Whether you’re just starting to exercise or looking to put the fire back into your workout, adding a fun new activity will reenergize your fitness routine. Take this short quiz and find a new fit.
Ready to get your heart pumping, climb some hills, and burn major calories, all within the comfort of your own gym? If so, indoor cycling might be great for you. Indoor cycling is a tried and true workout that delivers serious bang for your buck.
What is indoor cycling?
Indoor cycling offers a lot of flexibility. If you need the motivation of others around you to keep you going, most gyms offer indoor cycling classes. If you prefer to go solo, hop on a stationary bike and go at your own pace. There are two main types of bikes; upright and recumbent. Upright bikes are more similar to an outdoor bicycle. Recumbent bikes, however, offer a sometimes more comfortable workout, which can be great for beginners.
How do I get started?
Most gyms, and of course cycling studios, have bikes available for your use. The majority of classes don’t require anything except for athletic clothes and shoes; others will require you to rent clip in shoes. Just call ahead and find out what you need.
What are the health benefits of indoor cycling?
Depending on the intensity of your workout, there are many different health benefits you can expect from indoor cycling.
- Cardio: The clearest benefit of cycling is cardio. Riding the bike at any resistance and speed will get your blood flowing, but the ability to add resistance as you get stronger means it can continue to be a great workout, even as you get in better shape.
- Easy on the joints: Cycling is a low impact sport, unlike running which can be hard on your joints over time, cycling is considered to be low stress and is therefore even more ideal for those just starting their fitness journey.
- Strength: Despite its low impact nature, cycling is a great way to build your lower body, namely your leg muscles. Stationary bikes allow for adjusting resistance which allows for more muscle building rides.
What else do I need to know about cycling?
Cycling classes can be seriously strenuous. But you are in control of your bike and its resistance, which means you can tailor the class to your ability. Follow along with your instructor, do the same sprints and climbs as the rest of your class, but do them at whatever resistance suits you best. There’s no shame in taking it down a notch or two if you’re just getting started.

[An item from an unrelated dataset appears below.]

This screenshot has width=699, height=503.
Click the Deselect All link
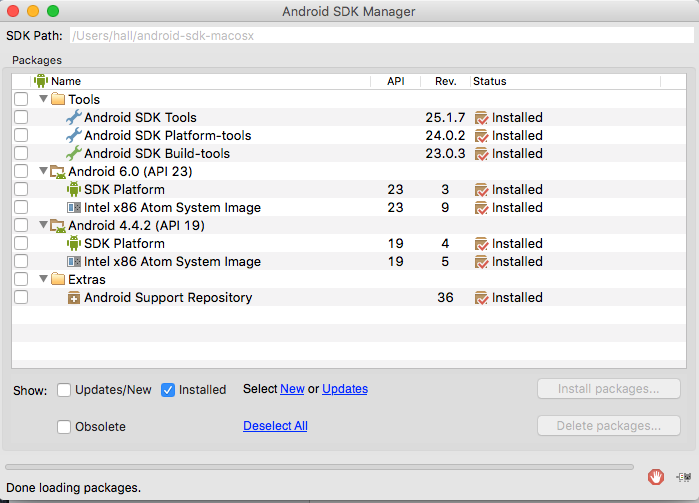(x=275, y=426)
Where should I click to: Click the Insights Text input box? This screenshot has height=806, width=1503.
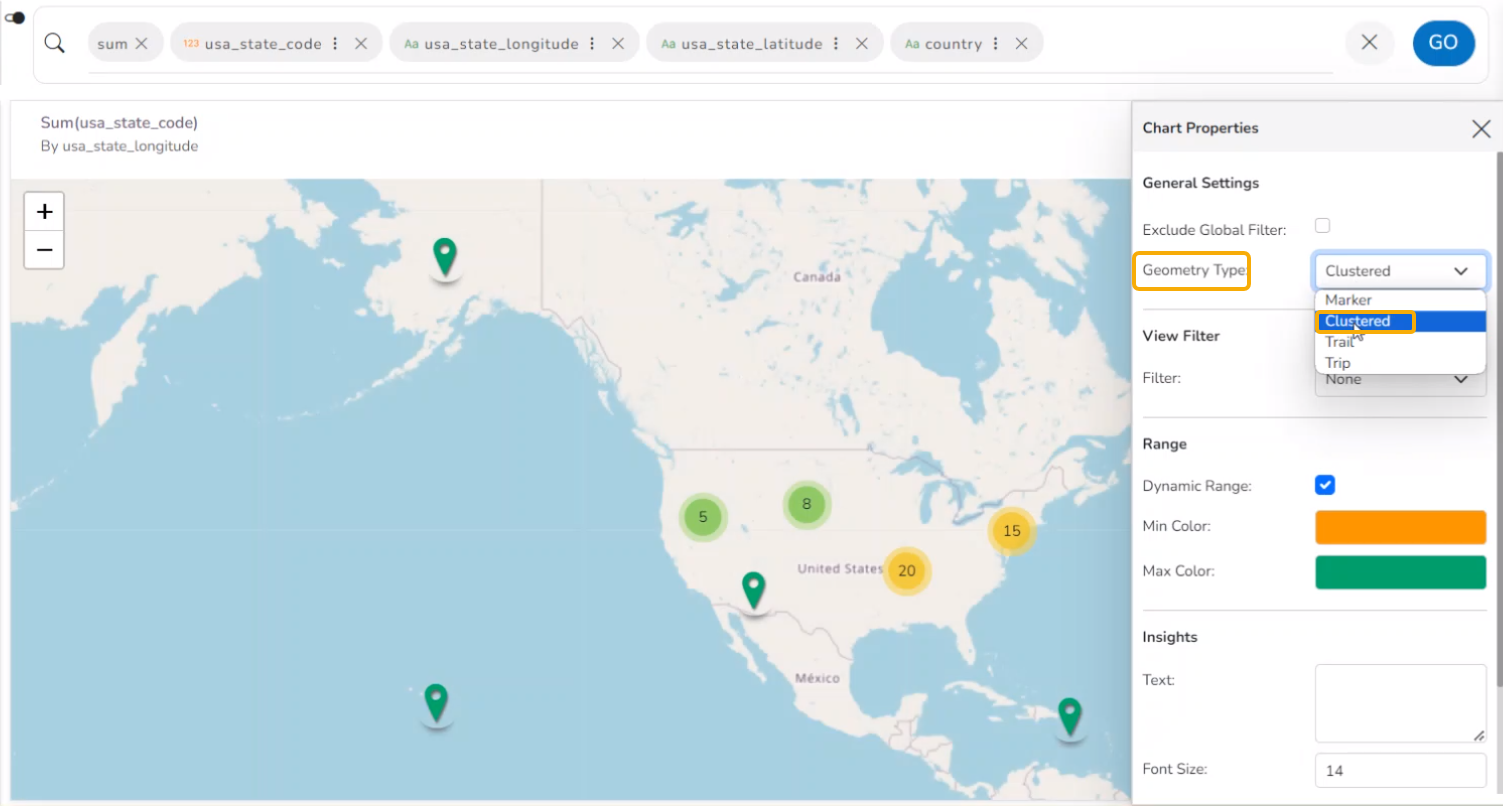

Whether you’re taking a class or cruising on a stationary bike on your own, it’s important to ask for help in setting up your bike. You’ll want to make sure your seat height, handlebar height and the distance between your seat and handlebars are ideal for you height to avoid injury.
Make sure to gradually work your way up to longer rides, especially since your body might not give you as many signals you need to stop as it would with a higher impact activity.
This information is for educational purposes only and is not intended as a substitute for medical diagnosis or treatment. You should not use this information to diagnose or treat a health problem or condition. Always check with your doctor before changing your diet, altering your sleep habits, taking supplements, or starting a new fitness routine.